Defect reduction in (11¯00) m-plane gallium nitride via lateral epitaxial overgrowth by hydride vapor phase epitaxy

Abstract

This letter reports on extended defect density reduction in $m$ -plane $\left(1\overline{1}00\right)$ GaN films achieved via lateral epitaxial overgrowth (LEO) by hydride vapor phase epitaxy. Several dielectric mask patterns were used to produce 10 to 100 μm-thick, partially and fully coalesced nonpolar GaN films. X-ray rocking curves indicated the films were free of wing tilt.

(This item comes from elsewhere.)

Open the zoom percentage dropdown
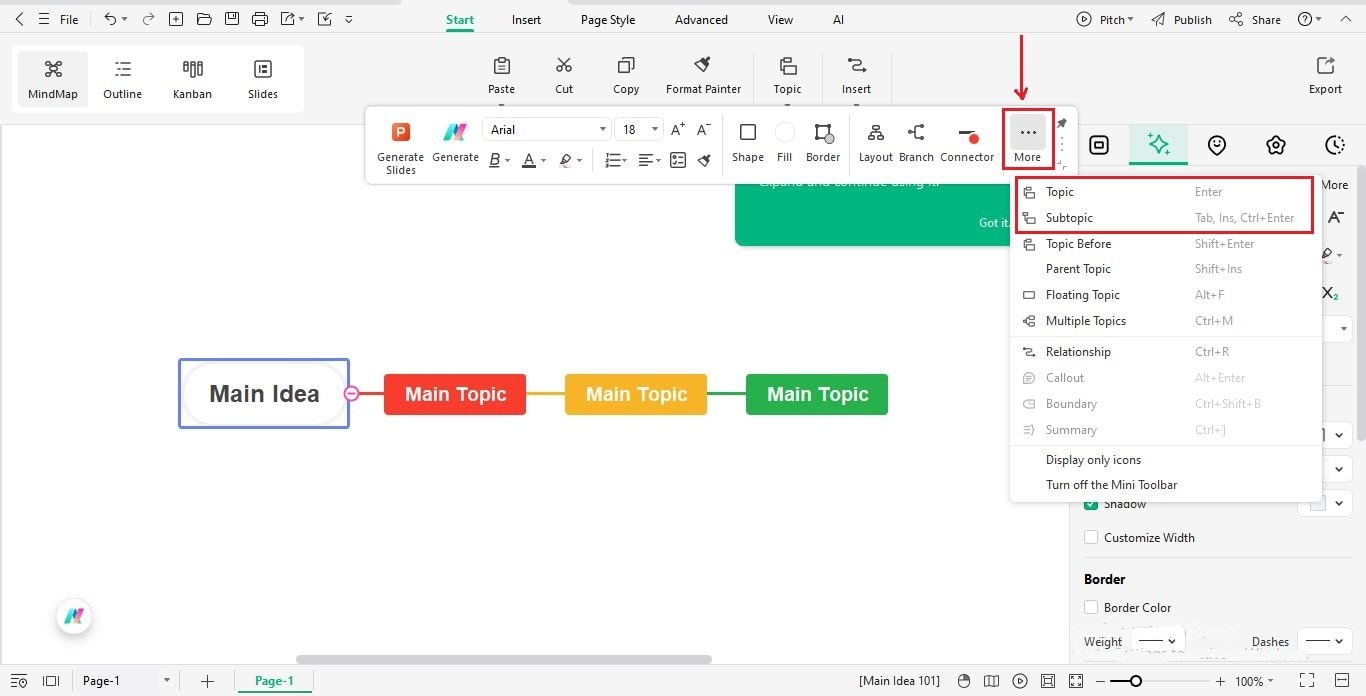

Transmission electron microscopy showed that basal plane stacking fault (SF) and threading dislocation (TD) densities decreased from ${10}^5{\mathrm{cm}}^{-1}$ and ${10}^9{\mathrm{cm}}^{-2}$ , respectively, less than $3\times {10}^3{\mathrm{cm}}^{-1}$ and $\sim 5\times {10}^6{\mathrm{cm}}^{-2}$ , respectively, in the Ga-face (0001) wing of the LEO films. SFs persisted in $⟨0001⟩$ -oriented stripe LEO films, though TD reduction was observed in the windows and wings. Band-edge cathodoluminescence intensity increased 2 to 5 times in the wings compared to the windows depending on the stripe orientation. SFs in the low TD density wings of $⟨0001⟩$ -stripe films did not appear to act as nonradiative recombination centers.